[INSTRUCTIONS FOR THE TASK] Both ends included, set down the lines from the line containing "You are a computer-use agent. The" through the last line of the records below, without pictures.
═══ GIVEN RECORDS ═══
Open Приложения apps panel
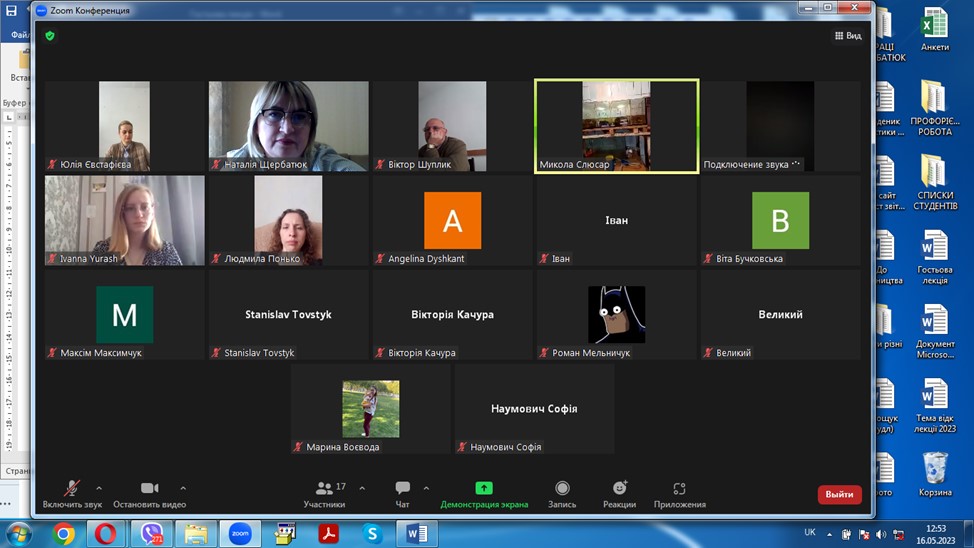Viewport: 974px width, 548px height. point(679,493)
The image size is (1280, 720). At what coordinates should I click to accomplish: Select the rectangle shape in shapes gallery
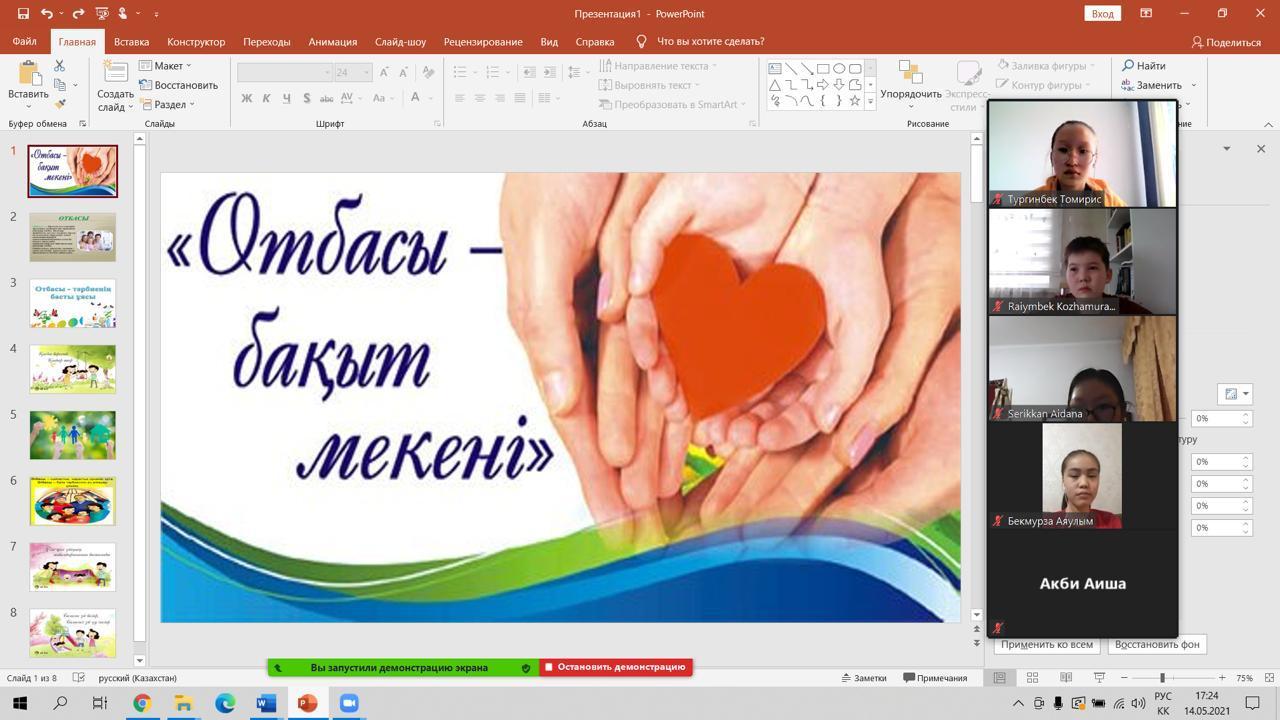[x=822, y=69]
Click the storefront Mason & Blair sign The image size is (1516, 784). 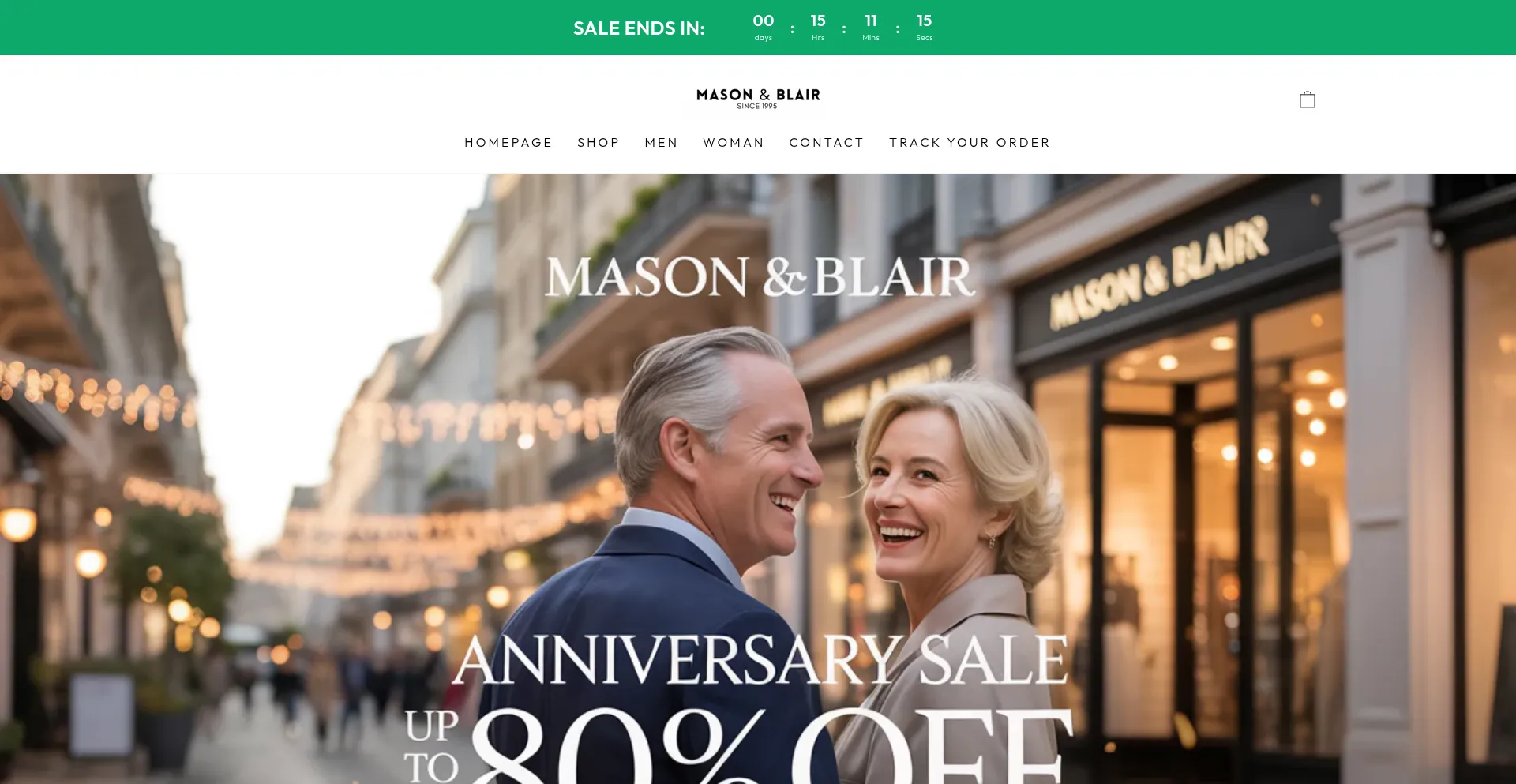(1159, 272)
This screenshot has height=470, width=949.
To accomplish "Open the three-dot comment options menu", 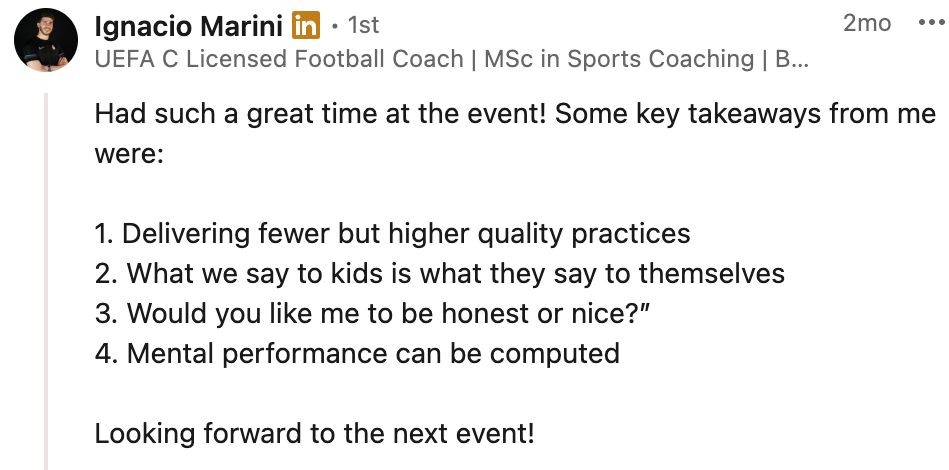I will tap(929, 23).
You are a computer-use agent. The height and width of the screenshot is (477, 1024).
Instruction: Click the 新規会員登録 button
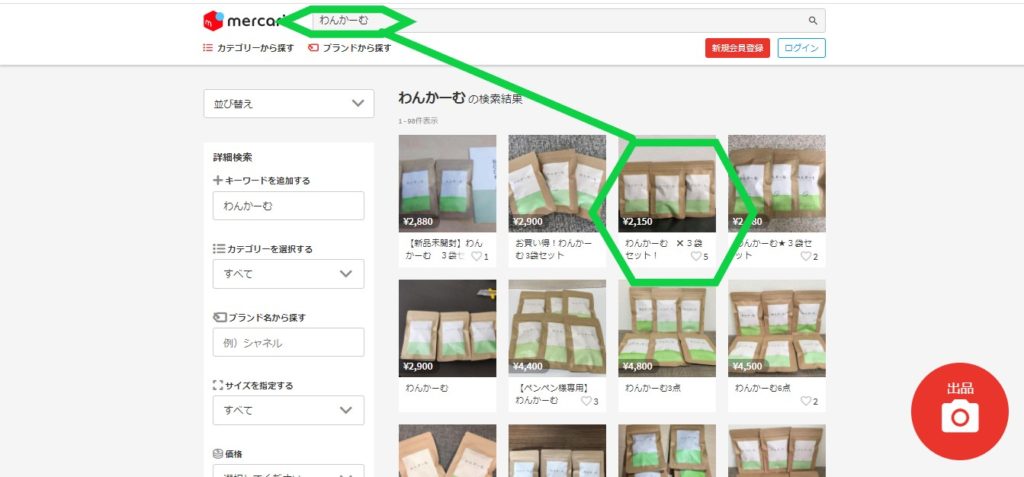737,48
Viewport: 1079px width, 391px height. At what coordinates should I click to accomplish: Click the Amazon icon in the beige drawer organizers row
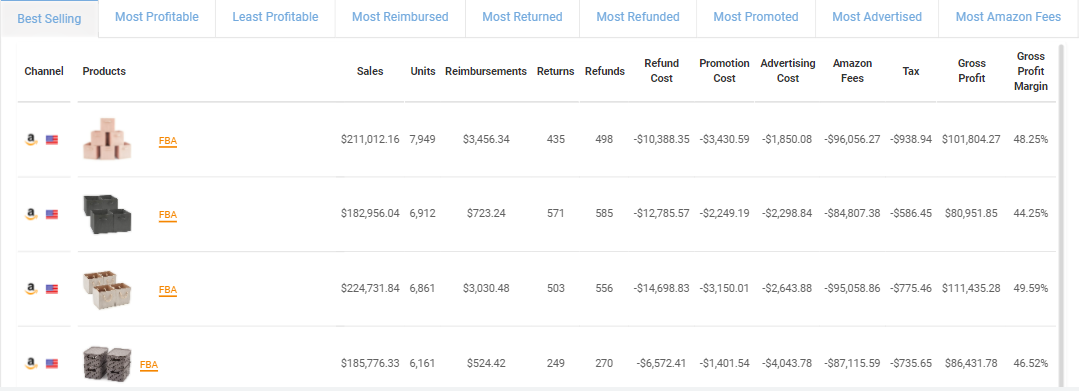click(31, 289)
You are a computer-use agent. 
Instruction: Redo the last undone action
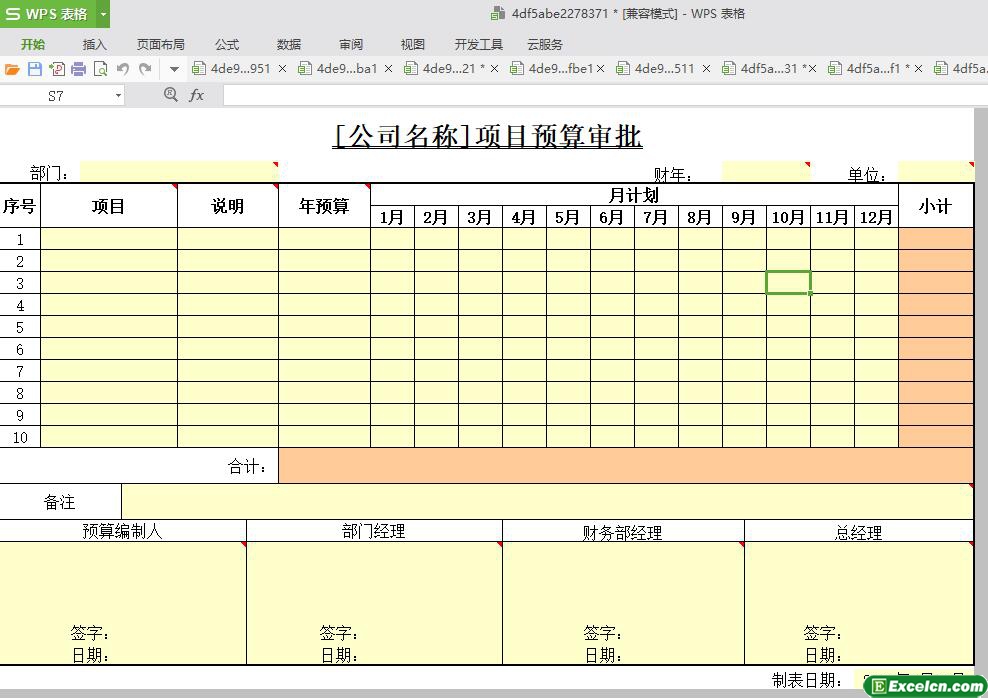[x=145, y=69]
═══
[ANSWER BOX]
You are a computer-use agent. The height and width of the screenshot is (477, 1024).
Instruction: Click the 新規会員登録 button
737,48
Viewport: 1079px width, 391px height. At what coordinates should I click to accomplish: Click the Amazon icon in the beige drawer organizers row
click(31, 289)
You are a computer-use agent. 
Instruction: Redo the last undone action
[x=145, y=69]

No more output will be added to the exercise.